Austin, as someone who has been an osteopath for over ten years now but came to the profession as a mature student, is there any advice you would give to someone thinking about further study or changing careers by applying to an osteopathic course?

I would say take your time to think: “Is this the right career for me?” The course can be hard, studying is hard! All the fundamentals – your anatomy, your neurology, your pathophysiology, it’s a lot of learning to get your head around. In terms of experience, mine was as a mature student, so I’ll start there by saying:

Your experience in life puts you at a great advantage. You're going to have patient skills even if you don't know it yet just by the dint of having a few more years under your belt.

It can really put you at an advantage when you meet new people. As a mature student, you bring your previous skills and life experience to the job of being a student and trainee clinician which is hugely valuable. 


What about from a business perspective? The UCO course has changed over the last few years to better reflect the importance of business and development skills in running an osteopathic practice. Did you feel like you already had some of these skills graduating as a mature student?


Again, as a mature student,` you probably have a sense of wanting to be in control of your own destiny, although I'm sure this is also applicable to many school leaver students as well.

The prospect of running your own business can be really daunting for a lot of people, but also can be really exciting to others.
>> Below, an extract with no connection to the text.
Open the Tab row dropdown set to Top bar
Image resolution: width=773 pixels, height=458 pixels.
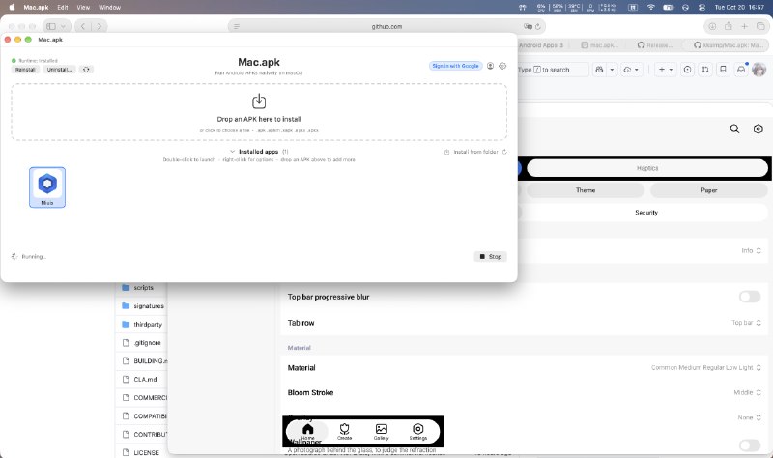pos(746,323)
I really believe that whole thing about threats, challenges and opportunities all being somewhat the same - it just depends on how you look at things.

I mean, I still sometimes get that weird imposter syndrome moment where I ask a patient for money and think “ahh this is embarrassing… is that ok? Was that what you were expecting today”. But you’ve got to think about your weaknesses, think about what you’re not comfortable with and then work out ways of mitigating those weaknesses. So, for me, it was things like that – staying on top of accounts, chasing overdue invoices and all the admin. 
The solution was hiring a student who would turn up once a month and help out with those bits – earn themselves a bit of experience and a bit of beer money at the same time! 
In terms of my silly impostor syndrome about asking for money, you know even that’s manageable because you can get people to pay in advance, you can work with a receptionist and that becomes their duty. One of the things I always say about businesses is that they throw up totally unexpected challenges but it’s always a fun and challenging environment. 


Thank you Austin, it’s been great chatting with you!


*Austin graduated in 2011 from the UCO with a distinction. He currently practices at The College Osteopathic Practice in Kentish Town. In 2014, Austin joined NCOR (National Council of Osteopathic Research) and is currently working on NCOR’s ongoing projects including patient-reported outcomes and patient experiences surveys. He is currently a PhD student at QMUL, looking at the role of artificial intelligence in clinical health care and clinician engagement with evidence.